======== Passage ========
California Court of Appeals, Third District, Siskiyou
Sep 30, 2008
No. C056615 (Cal. Ct. App. Sep. 30, 2008)

Opinion


THE PEOPLE, Plaintiff and Respondent, v. JEFFREY STUART LAWHORN, Defendant and Appellant. C056615 California Court of Appeal, Third District, Siskiyou September 30, 2008

NOT TO BE PUBLISHED

Super. Ct. No. MCYKCRBF052202

BLEASE, J.

Defendant Jeffrey Stuart Lawhorn appeals from the judgment after he entered a guilty plea to possession of methamphetamine for sale (Health & Saf. Code, § 11378; Ct. 1) and transportation of methamphetamine (Health & Saf. Code, § 11379, subd. (a); Ct. 2) and admitted the crystalline methamphetamine special allegation (Pen. Code, § 1170.74) as to count two and two prior strike convictions. (§§ 667, subds. (c)-(e), 1170.12.) In accordance with its indicated sentence, the trial court imposed an eight-year prison term.

All further section references are to the Penal Code unless otherwise specified.

Defendant’s sole contention on appeal is that the trial court erred in denying his motion to withdraw his guilty plea after it breached his plea agreement by failing to release him from custody prior to the imposition of sentence.

We find no error because the term of release from custody was not a significant term in a negotiated plea agreement. We shall therefore affirm the judgment.

FACTUAL BACKGROUND

According to the probation report, on November 21, 2005, Tom Taylor telephoned the Siskiyou County-Wide Interagency Narcotics Task Force and reported that defendant and his girlfriend left suspected methamphetamine in his home. Law enforcement officers went to Taylor’s residence and seized a Ziploc baggie holding five smaller baggies, each containing a white powdery substance that tested positive for methamphetamine with a gross weight of 3.76 grams.

DISCUSSION

Defendant contends the trial court breached the plea agreement and therefore erred by denying his motion to withdraw his guilty plea. He argues that he entered a negotiated plea, which included a term that required his release from custody prior to sentencing and since he was never released, he is entitled to withdraw his plea. Respondent counters that this claim is without merit because defendant did not enter a negotiated plea and the record fails to support his assertion that release pending sentencing was a condition of any possible plea agreement.

We find the trial court properly denied defendant’s motion to withdraw his plea.

A. Background

Defendant was charged with possession of methamphetamine for sale (Health & Saf. Code, § 11378; Ct. 1) and transportation of methamphetamine. (Health & Saf. Code, § 11379, subd. (a); Ct. 2.) It was further alleged that he suffered two prior strike convictions (§§ 667, subds. (e), 1170.12, subd. (c)) and the methamphetamine was in crystalline form (§ 1170.74) as to count two. Three factors in aggravation were also alleged.

At a hearing on an unrelated motion heard on January 16, 2007, the trial court advised defendant that if he went to trial, he faced a potential maximum prison term of 50 years to life. Noting that the prosecution was not offering anything less than a life sentence, the court indicated that in its view, the case should be resolved with “a definite prison sentence” rather than an indefinite life term.

Having been charged with two felonies and two prior strike convictions, defendant was subject to a three strikes sentence of 25-to-life on each count, which could be imposed consecutively. (§§ 669, 1170.12, subd. (c)(2)(A).)
========
Required work — Reproduce word for word the stretch of the court opinion from "A. Background" through "were also alleged.".
======== Supplied data ========
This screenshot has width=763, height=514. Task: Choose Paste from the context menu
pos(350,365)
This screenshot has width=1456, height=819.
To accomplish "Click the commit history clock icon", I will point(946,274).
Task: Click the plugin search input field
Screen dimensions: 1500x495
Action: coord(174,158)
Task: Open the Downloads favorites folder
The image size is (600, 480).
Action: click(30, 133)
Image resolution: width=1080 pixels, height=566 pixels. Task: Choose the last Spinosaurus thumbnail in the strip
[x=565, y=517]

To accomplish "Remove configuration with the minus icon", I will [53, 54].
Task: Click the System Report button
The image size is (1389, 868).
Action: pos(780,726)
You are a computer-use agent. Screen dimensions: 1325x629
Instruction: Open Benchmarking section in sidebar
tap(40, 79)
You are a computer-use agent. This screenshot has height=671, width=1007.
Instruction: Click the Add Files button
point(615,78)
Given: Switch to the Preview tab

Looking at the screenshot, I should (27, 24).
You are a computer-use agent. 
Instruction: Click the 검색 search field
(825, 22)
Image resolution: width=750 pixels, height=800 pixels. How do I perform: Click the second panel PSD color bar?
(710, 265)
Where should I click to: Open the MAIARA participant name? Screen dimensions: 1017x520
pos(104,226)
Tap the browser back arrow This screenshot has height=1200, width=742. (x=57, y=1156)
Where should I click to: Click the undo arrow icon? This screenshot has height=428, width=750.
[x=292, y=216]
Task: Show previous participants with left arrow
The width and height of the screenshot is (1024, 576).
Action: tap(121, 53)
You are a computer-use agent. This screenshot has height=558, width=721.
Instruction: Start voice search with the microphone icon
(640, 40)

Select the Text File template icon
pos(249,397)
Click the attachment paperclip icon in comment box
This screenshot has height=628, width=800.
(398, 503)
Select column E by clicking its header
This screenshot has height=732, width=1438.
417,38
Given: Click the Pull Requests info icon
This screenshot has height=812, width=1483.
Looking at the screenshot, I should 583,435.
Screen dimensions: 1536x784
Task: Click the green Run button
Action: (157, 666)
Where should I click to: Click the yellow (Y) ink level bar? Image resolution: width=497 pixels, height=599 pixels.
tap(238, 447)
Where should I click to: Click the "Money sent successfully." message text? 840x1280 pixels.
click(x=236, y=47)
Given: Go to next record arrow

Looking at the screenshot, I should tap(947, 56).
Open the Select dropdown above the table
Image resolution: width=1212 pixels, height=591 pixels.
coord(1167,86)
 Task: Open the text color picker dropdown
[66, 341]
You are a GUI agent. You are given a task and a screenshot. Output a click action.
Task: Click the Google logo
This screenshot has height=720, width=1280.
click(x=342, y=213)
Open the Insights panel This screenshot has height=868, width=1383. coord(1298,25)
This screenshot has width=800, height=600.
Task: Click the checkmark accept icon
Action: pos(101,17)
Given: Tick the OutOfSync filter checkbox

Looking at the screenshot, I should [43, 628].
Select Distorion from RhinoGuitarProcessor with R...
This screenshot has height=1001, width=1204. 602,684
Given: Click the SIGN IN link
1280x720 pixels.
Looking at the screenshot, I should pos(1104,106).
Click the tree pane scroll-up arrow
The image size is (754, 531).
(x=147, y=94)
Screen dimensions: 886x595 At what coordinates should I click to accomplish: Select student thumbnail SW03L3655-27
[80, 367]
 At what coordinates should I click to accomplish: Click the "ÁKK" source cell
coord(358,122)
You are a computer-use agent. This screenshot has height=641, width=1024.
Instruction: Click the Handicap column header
========
Solved exercise —
A. Background

Defendant was charged with possession of methamphetamine for sale (Health & Saf. Code, § 11378; Ct. 1) and transportation of methamphetamine. (Health & Saf. Code, § 11379, subd. (a); Ct. 2.) It was further alleged that he suffered two prior strike convictions (§§ 667, subds. (e), 1170.12, subd. (c)) and the methamphetamine was in crystalline form (§ 1170.74) as to count two. Three factors in aggravation were also alleged.